The cabman seemed to be engrossed with the repair of his wheel and gave no indication that he had seen the stranger. Almost immediately thereafter a second man passed the corner with a newspaper in prominent evidence. He was a "hobo" of the most pronounced type and marched by with great difficulty. After he had passed, he turned round and threw the newspaper into the gutter with a volley of curses.

The cabman worked on at his wheel. He had now removed it to the end of the axle and was scraping the boxing with his knife. At this moment a young man wearing a gray overcoat and a gray slouch hat came rapidly down the street. At the corner he put his hand quickly into his overcoat pocket, took out a newspaper, and immediately thrust it into his other pocket. The cabman darted across the street and touched him on the shoulder. The man turned with a quick, nervous start. The cabman took off his cap, said something in a low tone, and pointed to his wheel. The two men crossed to the carriage. The cabman held the axle and the stranger slipped the wheel into place, while the two talked in low tones. When it was done, the stranger turned round, stepped up on the pavement, and hurried on by the building. The cabman shut his door with a bang, climbed up on his box, and drove rapidly down ———— Street.

Parks," said Randolph Mason, taking off his great-coat in the private office, "who wanted to see me at this unusual hour?"

"He was a Philadelphia man, he said, sir," answered the little melancholy clerk.

"Well," said Mason, sharply, "did he expect to die before morning that I should be sent for in the middle of the night?"

"He said that he would leave at six, sir, and must see you as soon as possible, so I thought I had best send for you."

"He is to be here at ten, you say?"

"At ten, sir," answered the little man, going out into the other office and closing the door behind him. When the door was closed, Parks went over to a corner of the room, took up a hackman's overcoat and fur cap, put them into one of the bookcases and locked the sliding top. Then he went quietly out of the room and down the steps to the entrance of the building.

In the private office Randolph Mason walked backward and forward with his hands in his pockets. He was restless and his eyes were bright.

"Another weakling," he muttered, "making puny efforts to escape from Fate's trap, or seeking to slip from under some gin set by his fellows. Surely, the want of resources on the part of the race is utter, is abysmal. What miserable puppets men are! moved backward and forward in Fate's games as though they were strung on a wire and had their bellies filled with sawdust! Yet each one has his problem, and that is the important matter. In these problems one pits himself against the mysterious intelligence of Chance,—against the dread cunning and the fatal patience of Destiny. Ah! these are worthy foemen. The steel grates when one crosses swords with such mighty fencers."

There was a sound as of men conversing in low tones in the outer office. Mason stopped short and turned to the door. As he did so, the door was opened from the outside and a man entered, closed the door behind him, and remained standing with his back against it.

Randolph Mason looked down at the stranger sharply. The man wore a gray suit and gray overcoat; he was about twenty-five, of medium height, with a clean-cut, intelligent face that was peculiar; originally it had expressed an indulgent character of unusual energy. Now it could not be read at all. It was simply that silent, immobile mask so sought after by the high-grade criminal. His face was white, and the perspiration, was standing out on his forehead, indicating that he was laboring under some deep and violent emotion. Yet, with all, his manner was composed and deliberate, and his face gave no sign other than its whiteness; it was calm and expressionless, as the face of the dead.
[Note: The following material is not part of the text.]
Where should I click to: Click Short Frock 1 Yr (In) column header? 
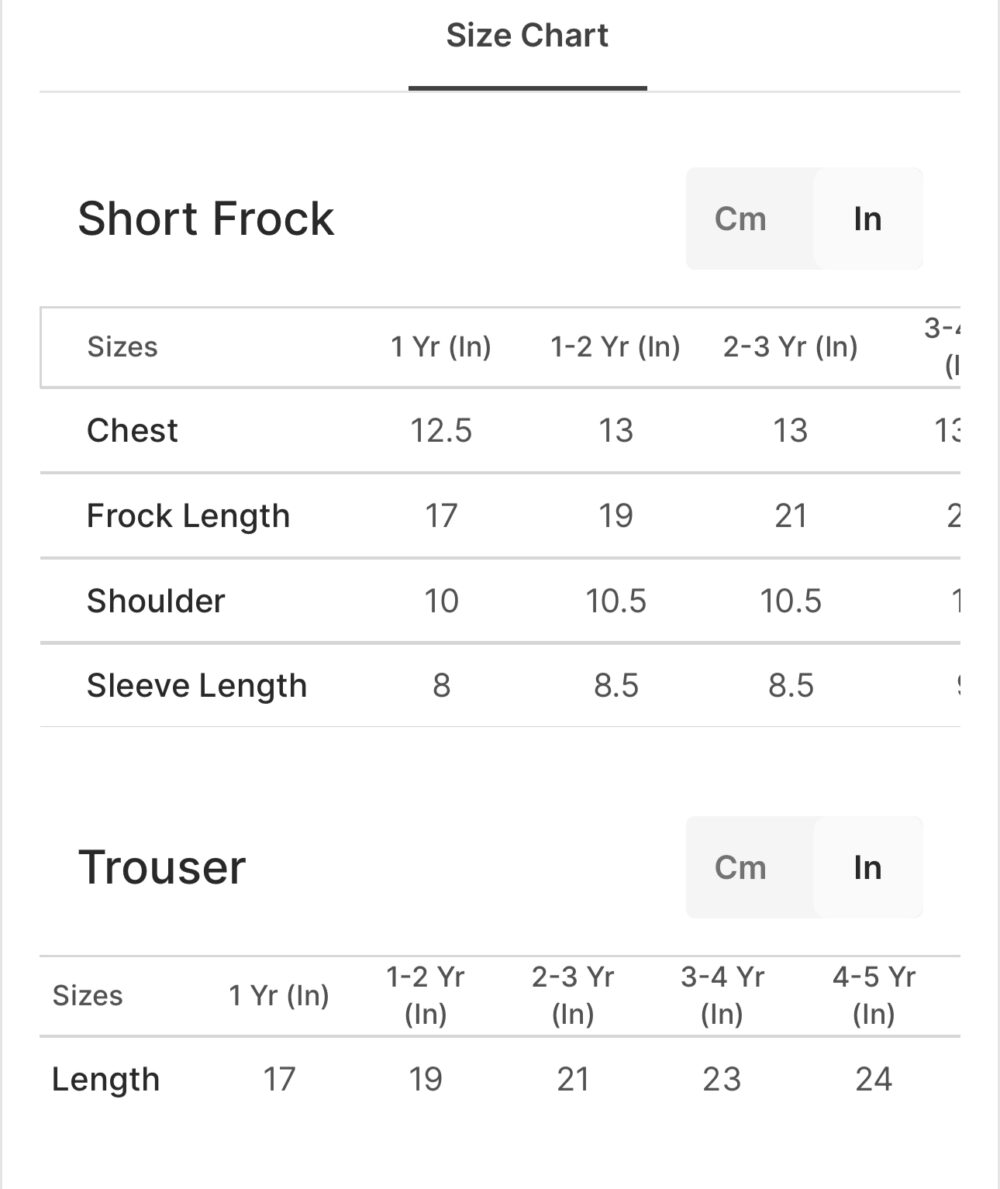[441, 347]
Randolph Mason dragged a big chair up to his desk, sat down in his office chair and pointed to the other. The stranger came and sat down in the big chair, gripping its arms with his hands, and without introduction or comment began to talk in a jerky, metallic voice.

"This is all waste of time," he said. "You won't help me. There is no reason for my being here. I should have had it over by this time, and yet that would not help her, and she is the only one. It would be the meanest kind of cowardice to leave her to suffer; and yet I dare not live to see her suffer, I could not bear that. I love her too much for that, I——"

"Sir," said Mason, brutally, "this is all irrelevant rant. Come to the point of your difficulty."

The stranger straightened up and passed his hand across his forehead. "Yes," he said, "you are right, sir; it is all rant. I forget where I am. I will be as brief and concise as possible.

"My name is Camden Gerard. I am a gambler by profession. My mother died when I was about ten years old and my father, then a Philadelphia lawyer, found himself with two children, myself and my little sister, a mere baby in arms. He sent me to one of the eastern colleges and put the baby in a convent. Thus things ran on for perhaps ten or twelve years. The evil effect of forcing me into a big college at an early age soon became apparent I came under the influence of a rapid and unscrupulous class and soon became as rapid and unscrupulous as the worst. I went all the paces and gradually became an expert college gambler of such high order that I was able to maintain myself. At about twelve my sister Marie began to show remarkable talent as an artist and my father, following her wishes, took her to Paris and placed her in one of the best art schools of that city. In a short time thereafter my father died suddenly, and it developed after investigation that he had left no estate whatever. I sold the books and other personal effects, and found myself adrift in the world with a few hundred dollars, no business, no profession, and no visible means of support, and, further, I had this helpless child to look after.

"I went to supposed friends of my father and asked them to help me into some business by which I could maintain myself and my little sister. They promised, but put me off with one excuse after another, until I finally saw through their hypocrisy and knew that they never intended to assist me. I felt, indeed, that I was adrift, utterly helpless and friendless, and the result was, that I resorted to my skill as a gambler for the purpose of making a livelihood. For a time fortune favored me, and I lived well, and paid all the college expenses of Marie. I was proud of the child. She was sweet and lovable, and developing into a remarkably handsome girl. About two months ago, my luck turned sharply against me; everything went wrong with long jumps. Night after night I was beaten. Anybody broke me, even the 'tender-feet,' I gathered together every dollar possible and struggled against my bad fortune, but to no purpose. I only lost night after night. In the midst of all, Marie wrote to me for money to pay her quarterly bills. I replied that I would send it in a short time. I pawned everything, begged and borrowed and struggled, and resorted to every trick and resource of my craft; but all was utterly vain and useless. I was penniless and stranded. On the heels of it all, I to-day received another letter from Marie, saying that her bills must be paid by the end of the month, or they would turn her out into the city."

His voice trembled and the perspiration poured out on his forehead. "You know what it means for a helpless young girl to be turned out in Paris," he went on; "I know, and the thought of it makes me insanely desperate. Now," said the man, looking Mason squarely in the eyes, "I have told you all the truth. What am I to do?"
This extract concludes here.